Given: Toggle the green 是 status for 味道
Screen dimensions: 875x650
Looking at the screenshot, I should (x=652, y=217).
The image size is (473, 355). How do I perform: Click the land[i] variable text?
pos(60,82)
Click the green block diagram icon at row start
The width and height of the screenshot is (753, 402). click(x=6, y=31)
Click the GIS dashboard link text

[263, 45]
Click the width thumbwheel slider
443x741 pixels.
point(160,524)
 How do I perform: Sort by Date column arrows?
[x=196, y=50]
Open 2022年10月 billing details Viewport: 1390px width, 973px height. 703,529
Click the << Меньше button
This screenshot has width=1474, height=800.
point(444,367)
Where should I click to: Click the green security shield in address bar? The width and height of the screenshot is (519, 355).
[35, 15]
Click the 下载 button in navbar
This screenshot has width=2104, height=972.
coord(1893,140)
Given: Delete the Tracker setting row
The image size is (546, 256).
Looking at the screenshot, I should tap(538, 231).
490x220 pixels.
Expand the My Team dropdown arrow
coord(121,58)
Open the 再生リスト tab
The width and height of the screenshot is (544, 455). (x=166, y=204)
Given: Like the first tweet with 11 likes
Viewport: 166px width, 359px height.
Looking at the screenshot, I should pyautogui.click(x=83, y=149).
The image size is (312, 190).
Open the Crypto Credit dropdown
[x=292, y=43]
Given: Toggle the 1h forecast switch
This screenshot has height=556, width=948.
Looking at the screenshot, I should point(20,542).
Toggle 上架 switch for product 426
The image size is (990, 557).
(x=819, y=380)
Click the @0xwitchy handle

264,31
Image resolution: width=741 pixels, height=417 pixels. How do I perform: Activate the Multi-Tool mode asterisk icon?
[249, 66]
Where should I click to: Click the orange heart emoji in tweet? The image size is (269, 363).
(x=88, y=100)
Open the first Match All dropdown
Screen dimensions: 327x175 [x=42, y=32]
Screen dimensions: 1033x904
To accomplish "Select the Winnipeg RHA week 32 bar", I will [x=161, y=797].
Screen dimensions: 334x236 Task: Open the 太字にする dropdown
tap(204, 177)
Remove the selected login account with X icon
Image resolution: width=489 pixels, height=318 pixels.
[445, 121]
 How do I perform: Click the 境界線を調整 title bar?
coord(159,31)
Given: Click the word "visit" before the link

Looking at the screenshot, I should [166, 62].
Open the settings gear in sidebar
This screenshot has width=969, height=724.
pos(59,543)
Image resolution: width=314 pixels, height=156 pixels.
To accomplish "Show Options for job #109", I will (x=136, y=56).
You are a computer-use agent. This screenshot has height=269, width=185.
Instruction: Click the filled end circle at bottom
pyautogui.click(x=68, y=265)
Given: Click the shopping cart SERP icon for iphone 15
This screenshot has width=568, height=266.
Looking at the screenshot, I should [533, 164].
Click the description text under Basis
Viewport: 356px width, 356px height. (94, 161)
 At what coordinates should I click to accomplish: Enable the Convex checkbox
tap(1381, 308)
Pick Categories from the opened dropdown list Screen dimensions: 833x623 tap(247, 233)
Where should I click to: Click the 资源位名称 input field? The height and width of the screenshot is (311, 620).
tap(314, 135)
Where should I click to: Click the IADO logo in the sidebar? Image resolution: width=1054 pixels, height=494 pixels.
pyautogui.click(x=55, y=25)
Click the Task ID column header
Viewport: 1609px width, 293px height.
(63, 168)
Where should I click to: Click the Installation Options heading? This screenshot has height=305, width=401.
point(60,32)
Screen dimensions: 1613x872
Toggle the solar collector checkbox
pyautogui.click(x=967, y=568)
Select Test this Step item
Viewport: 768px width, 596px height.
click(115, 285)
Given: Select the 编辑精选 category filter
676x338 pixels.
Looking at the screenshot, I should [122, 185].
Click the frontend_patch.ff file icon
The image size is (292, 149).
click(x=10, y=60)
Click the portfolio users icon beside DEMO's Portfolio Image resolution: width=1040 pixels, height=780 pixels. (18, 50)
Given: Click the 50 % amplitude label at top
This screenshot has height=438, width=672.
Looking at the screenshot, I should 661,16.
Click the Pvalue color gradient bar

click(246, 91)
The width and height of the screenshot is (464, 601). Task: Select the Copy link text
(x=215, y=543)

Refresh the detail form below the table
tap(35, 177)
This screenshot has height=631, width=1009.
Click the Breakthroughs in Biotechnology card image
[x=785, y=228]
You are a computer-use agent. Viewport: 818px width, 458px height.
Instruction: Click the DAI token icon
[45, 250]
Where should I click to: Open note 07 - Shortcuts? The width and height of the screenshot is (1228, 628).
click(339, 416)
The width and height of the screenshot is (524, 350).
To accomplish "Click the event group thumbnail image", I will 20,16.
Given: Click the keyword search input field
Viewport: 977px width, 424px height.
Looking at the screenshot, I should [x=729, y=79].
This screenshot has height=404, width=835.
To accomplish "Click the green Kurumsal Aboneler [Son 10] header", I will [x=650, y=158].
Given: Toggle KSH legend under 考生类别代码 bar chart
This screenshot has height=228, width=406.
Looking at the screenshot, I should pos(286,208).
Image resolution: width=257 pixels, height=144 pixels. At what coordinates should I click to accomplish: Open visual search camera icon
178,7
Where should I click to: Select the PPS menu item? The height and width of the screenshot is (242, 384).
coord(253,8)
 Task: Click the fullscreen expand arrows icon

____________

→ **EXERCISE BRIEF**
The lines to extract from the data above begin with the line containing "Expand the My Team dropdown arrow" and end with the line containing "You are a computer-use agent. This". Extract them exactly, including both.

→ **OUTPUT**
Expand the My Team dropdown arrow
coord(121,58)
Open the 再生リスト tab
The width and height of the screenshot is (544, 455). (x=166, y=204)
Given: Like the first tweet with 11 likes
Viewport: 166px width, 359px height.
Looking at the screenshot, I should pyautogui.click(x=83, y=149).
The image size is (312, 190).
Open the Crypto Credit dropdown
[x=292, y=43]
Given: Toggle the 1h forecast switch
This screenshot has height=556, width=948.
Looking at the screenshot, I should point(20,542).
Toggle 上架 switch for product 426
The image size is (990, 557).
(x=819, y=380)
Click the @0xwitchy handle

264,31
Image resolution: width=741 pixels, height=417 pixels. How do I perform: Activate the Multi-Tool mode asterisk icon?
[249, 66]
Where should I click to: Click the orange heart emoji in tweet? The image size is (269, 363).
(x=88, y=100)
Open the first Match All dropdown
Screen dimensions: 327x175 [x=42, y=32]
Screen dimensions: 1033x904
To accomplish "Select the Winnipeg RHA week 32 bar", I will [x=161, y=797].
Screen dimensions: 334x236 Task: Open the 太字にする dropdown
tap(204, 177)
Remove the selected login account with X icon
Image resolution: width=489 pixels, height=318 pixels.
[445, 121]
 How do I perform: Click the 境界線を調整 title bar?
coord(159,31)
Given: Click the word "visit" before the link

Looking at the screenshot, I should [166, 62].
Open the settings gear in sidebar
This screenshot has width=969, height=724.
pos(59,543)
Image resolution: width=314 pixels, height=156 pixels.
To accomplish "Show Options for job #109", I will (x=136, y=56).
You are a computer-use agent. This screenshot has height=269, width=185.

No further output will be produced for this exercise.